Visiting the gorilla exhibit here at the zoo is an experience for your senses! You may see them foraging for food in a tree stump or climbing up high to reach fruit on a tree. You will hear various grunts or barks as they communicate with each other, warning of danger, or reassuring each other. Even a grimace is a way of communicating. See how many facial expressions you can observe on your next visit. Male gorillas emit a pungent scent from the sweat glands in their armpits when they are excited. They are also able to smell when another gorilla or a human is near.
All in the Family
A family that grooms together stays together. You may often see this favorite pastime in the gorilla exhibit here at the zoo. Aside from providing a hygienic function, it also establishes strong social bonds between the members of the troop. With this act, the members of the troop acknowledge each other's roles. Generally females are not related, so an intereaction like grooming helps to build a strong bond between troop members.
Plight in the Wild
Aside from the usual predators such as leopards and crocodiles, gorillas are also negatively affected by human activities. Currently, their natural habitat suffers fragmentation. Habitat loss in the Democratic Republic of Congo is attributed to the mining of coltan, a metallic ore, which, when refined, is used to make components for electronic devices such as cell phones and computers. Timber companies moving into the area and clear cutting forests to make roads adds to more fragmentation which is further compounded when large areas of trees are taken down. Other impacts by humans such as illegal poaching for the bushmeat trade, transmitted human disease, including Ebola hemorrhagic fever, and political unrest, are all contributing factors to the population decline of western lowland gorillas.

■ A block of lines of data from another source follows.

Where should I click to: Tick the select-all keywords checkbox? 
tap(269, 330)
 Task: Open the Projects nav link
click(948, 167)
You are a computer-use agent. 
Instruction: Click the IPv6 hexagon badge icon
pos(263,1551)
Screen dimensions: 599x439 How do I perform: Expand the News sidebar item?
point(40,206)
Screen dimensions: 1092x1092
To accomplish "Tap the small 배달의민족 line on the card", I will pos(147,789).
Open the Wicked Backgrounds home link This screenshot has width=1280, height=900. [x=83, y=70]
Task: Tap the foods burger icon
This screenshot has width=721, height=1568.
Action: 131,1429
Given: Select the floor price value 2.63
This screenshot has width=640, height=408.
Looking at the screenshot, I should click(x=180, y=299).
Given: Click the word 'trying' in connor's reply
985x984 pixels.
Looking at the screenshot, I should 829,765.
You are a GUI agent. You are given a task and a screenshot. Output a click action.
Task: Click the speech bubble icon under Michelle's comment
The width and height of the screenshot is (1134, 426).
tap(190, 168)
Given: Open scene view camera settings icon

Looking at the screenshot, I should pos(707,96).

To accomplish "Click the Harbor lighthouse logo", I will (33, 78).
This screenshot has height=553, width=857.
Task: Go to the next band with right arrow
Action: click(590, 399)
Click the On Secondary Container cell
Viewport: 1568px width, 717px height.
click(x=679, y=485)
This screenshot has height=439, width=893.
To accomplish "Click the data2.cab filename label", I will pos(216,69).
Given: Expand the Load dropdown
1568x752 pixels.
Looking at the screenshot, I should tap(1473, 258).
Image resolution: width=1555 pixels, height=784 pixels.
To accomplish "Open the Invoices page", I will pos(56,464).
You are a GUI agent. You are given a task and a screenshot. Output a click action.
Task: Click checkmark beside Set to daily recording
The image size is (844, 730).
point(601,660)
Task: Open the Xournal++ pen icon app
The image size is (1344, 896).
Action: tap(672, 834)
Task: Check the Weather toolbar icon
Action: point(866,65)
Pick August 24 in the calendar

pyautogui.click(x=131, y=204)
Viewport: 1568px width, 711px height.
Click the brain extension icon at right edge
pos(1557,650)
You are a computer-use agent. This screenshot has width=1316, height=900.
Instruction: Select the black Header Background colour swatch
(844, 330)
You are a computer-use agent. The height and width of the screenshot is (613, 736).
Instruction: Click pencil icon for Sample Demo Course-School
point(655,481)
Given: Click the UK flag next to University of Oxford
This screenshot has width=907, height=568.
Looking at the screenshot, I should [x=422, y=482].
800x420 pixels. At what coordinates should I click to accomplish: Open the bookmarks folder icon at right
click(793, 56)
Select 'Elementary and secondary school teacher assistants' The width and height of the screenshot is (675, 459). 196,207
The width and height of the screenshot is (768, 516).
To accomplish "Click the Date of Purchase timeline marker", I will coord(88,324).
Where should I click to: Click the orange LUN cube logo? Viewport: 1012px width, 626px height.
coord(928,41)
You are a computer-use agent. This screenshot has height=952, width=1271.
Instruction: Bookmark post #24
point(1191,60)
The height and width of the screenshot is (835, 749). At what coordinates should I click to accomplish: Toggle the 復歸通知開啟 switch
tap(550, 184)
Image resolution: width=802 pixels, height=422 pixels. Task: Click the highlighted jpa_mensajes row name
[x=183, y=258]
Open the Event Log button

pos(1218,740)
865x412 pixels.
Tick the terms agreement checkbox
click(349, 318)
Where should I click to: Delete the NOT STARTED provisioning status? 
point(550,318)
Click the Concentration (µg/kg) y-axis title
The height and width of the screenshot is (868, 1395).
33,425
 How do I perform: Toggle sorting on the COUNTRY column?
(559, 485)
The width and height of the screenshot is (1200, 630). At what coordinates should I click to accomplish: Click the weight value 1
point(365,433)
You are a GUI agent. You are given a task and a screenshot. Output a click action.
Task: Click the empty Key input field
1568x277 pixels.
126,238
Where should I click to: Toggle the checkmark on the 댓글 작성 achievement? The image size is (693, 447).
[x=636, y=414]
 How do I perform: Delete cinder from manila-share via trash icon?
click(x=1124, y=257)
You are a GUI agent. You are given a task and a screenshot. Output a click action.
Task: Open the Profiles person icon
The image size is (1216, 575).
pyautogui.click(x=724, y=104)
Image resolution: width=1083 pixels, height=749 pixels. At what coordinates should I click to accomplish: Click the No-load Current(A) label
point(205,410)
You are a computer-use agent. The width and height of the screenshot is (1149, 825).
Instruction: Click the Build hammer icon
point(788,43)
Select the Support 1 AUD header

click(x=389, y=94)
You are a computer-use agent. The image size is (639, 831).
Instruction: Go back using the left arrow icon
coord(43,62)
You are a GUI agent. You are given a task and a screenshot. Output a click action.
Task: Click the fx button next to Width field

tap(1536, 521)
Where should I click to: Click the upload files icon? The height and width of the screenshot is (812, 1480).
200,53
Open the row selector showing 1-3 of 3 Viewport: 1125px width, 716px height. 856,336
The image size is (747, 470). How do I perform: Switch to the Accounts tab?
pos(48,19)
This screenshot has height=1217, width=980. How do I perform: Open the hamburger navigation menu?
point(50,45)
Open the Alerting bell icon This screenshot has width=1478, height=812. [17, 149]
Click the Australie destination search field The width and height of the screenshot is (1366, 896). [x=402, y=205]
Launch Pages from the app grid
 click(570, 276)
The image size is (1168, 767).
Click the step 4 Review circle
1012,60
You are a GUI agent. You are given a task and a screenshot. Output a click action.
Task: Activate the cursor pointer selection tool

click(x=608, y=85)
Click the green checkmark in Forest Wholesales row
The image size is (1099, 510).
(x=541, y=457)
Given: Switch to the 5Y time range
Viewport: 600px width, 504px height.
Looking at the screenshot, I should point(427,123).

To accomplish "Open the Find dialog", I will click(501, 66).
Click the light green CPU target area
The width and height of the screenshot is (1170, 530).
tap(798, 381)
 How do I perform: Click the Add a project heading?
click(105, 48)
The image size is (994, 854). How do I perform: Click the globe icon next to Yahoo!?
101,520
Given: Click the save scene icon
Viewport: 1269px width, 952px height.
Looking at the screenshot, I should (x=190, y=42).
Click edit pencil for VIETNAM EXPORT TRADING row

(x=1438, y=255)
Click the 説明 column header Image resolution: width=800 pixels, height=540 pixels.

Brookfield Zoo participates in the SSP for western lowland gorillas as they are listed as critically endangered by the International Union for Conservation of Nature and Natural Resources (IUCN). Through inter-zoo breeding, education, and conservation programs, genetically healthy populations are being bred in hopes of saving this endangered primate.
What Can You Do to Help?
Recycle your electronics at Brookfield Zoo's North and South gates. Components from these devices can be used to make new ones, which lessens the demand for coltan.
*A silverback is an adult male gorilla distinguished by a silver patch on his back and usually has strong leadership qualities.